Listed entries →
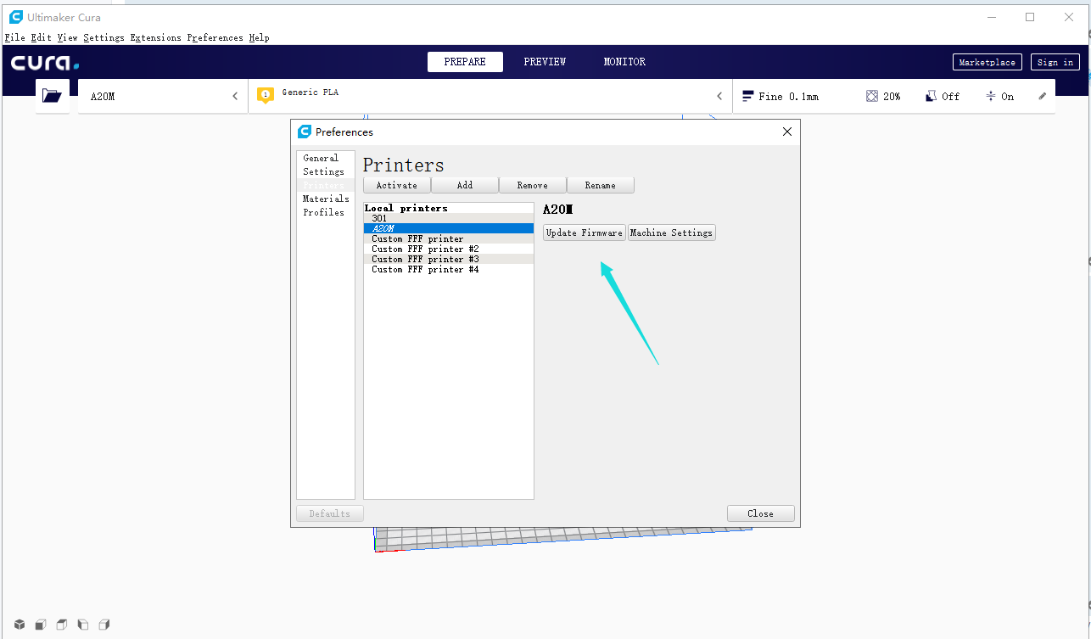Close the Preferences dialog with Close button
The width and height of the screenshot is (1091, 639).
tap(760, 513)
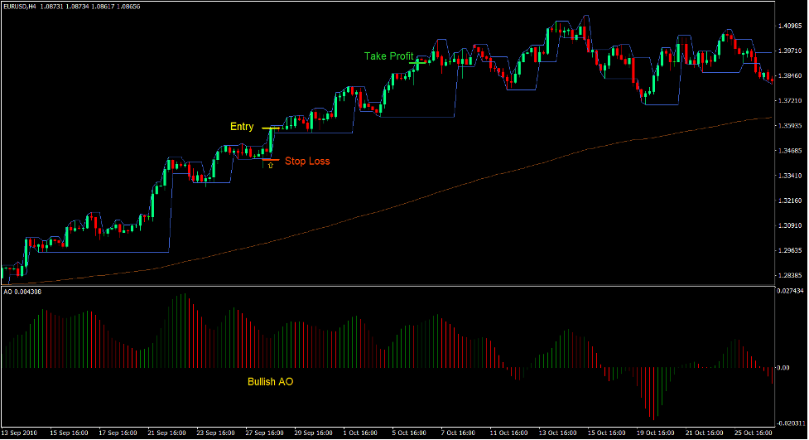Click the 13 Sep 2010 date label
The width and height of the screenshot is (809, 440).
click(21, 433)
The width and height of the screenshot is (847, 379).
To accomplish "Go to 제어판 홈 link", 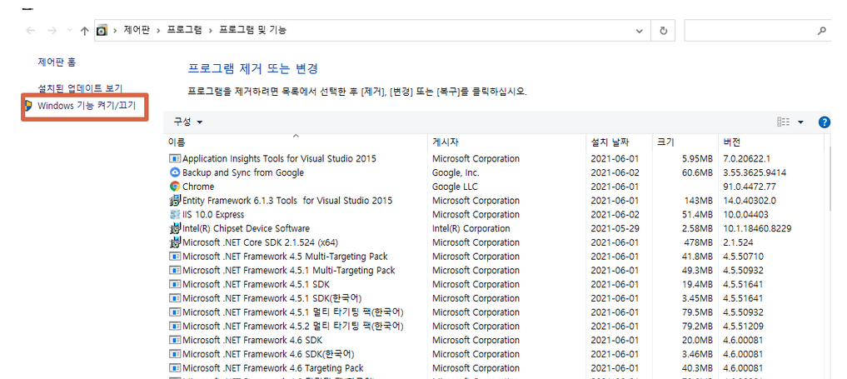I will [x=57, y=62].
---
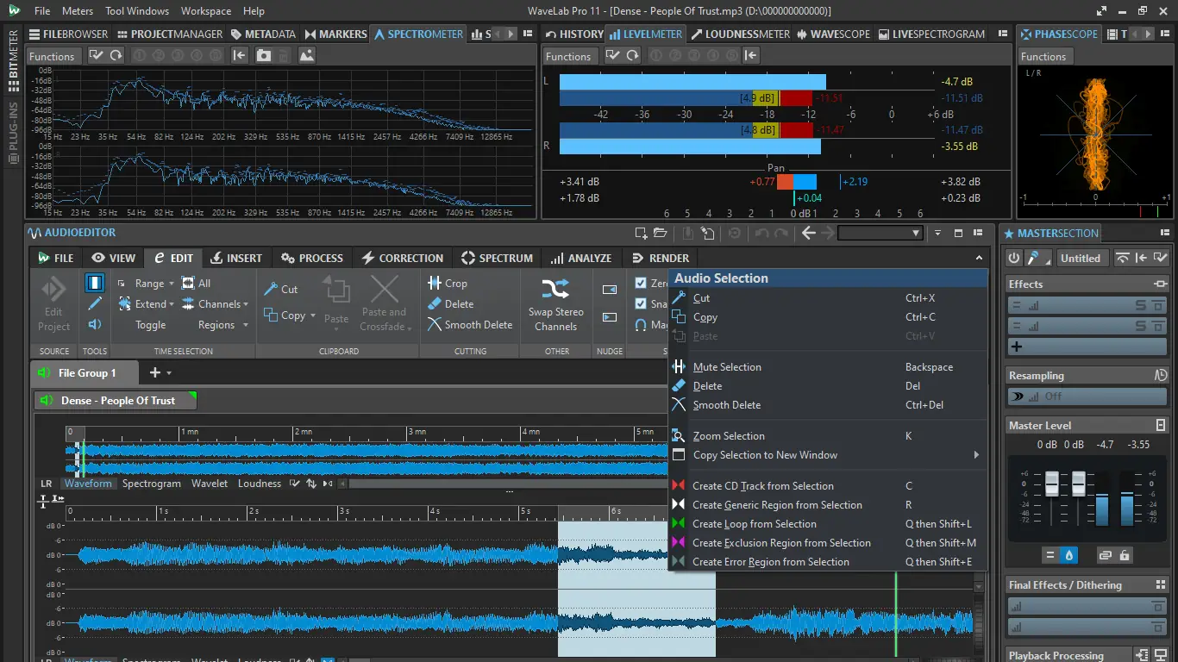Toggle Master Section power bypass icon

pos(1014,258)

Instruction →
Render the records as a Markdown table with columns "Row" and "Line", one numbered row per line, starting at the line that contains "Toggle Master Section power bypass icon" and stopping after the line that contains "pos(1014,258)". Skip blank lines and leave the pictures out.

Solution for this task →
| Row | Line |
|---|---|
| 1 | Toggle Master Section power bypass icon |
| 2 | pos(1014,258) |